Collected data entries:
-- Opening Marker --

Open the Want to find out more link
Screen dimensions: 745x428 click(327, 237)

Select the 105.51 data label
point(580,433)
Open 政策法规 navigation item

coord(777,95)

-- Closing Marker --

TASK TO CARRY OUT: Copy every record above exactly as it stands.

SOLUTION FOR THIS TASK:
Open the Want to find out more link
Screen dimensions: 745x428 click(327, 237)

Select the 105.51 data label
point(580,433)
Open 政策法规 navigation item

coord(777,95)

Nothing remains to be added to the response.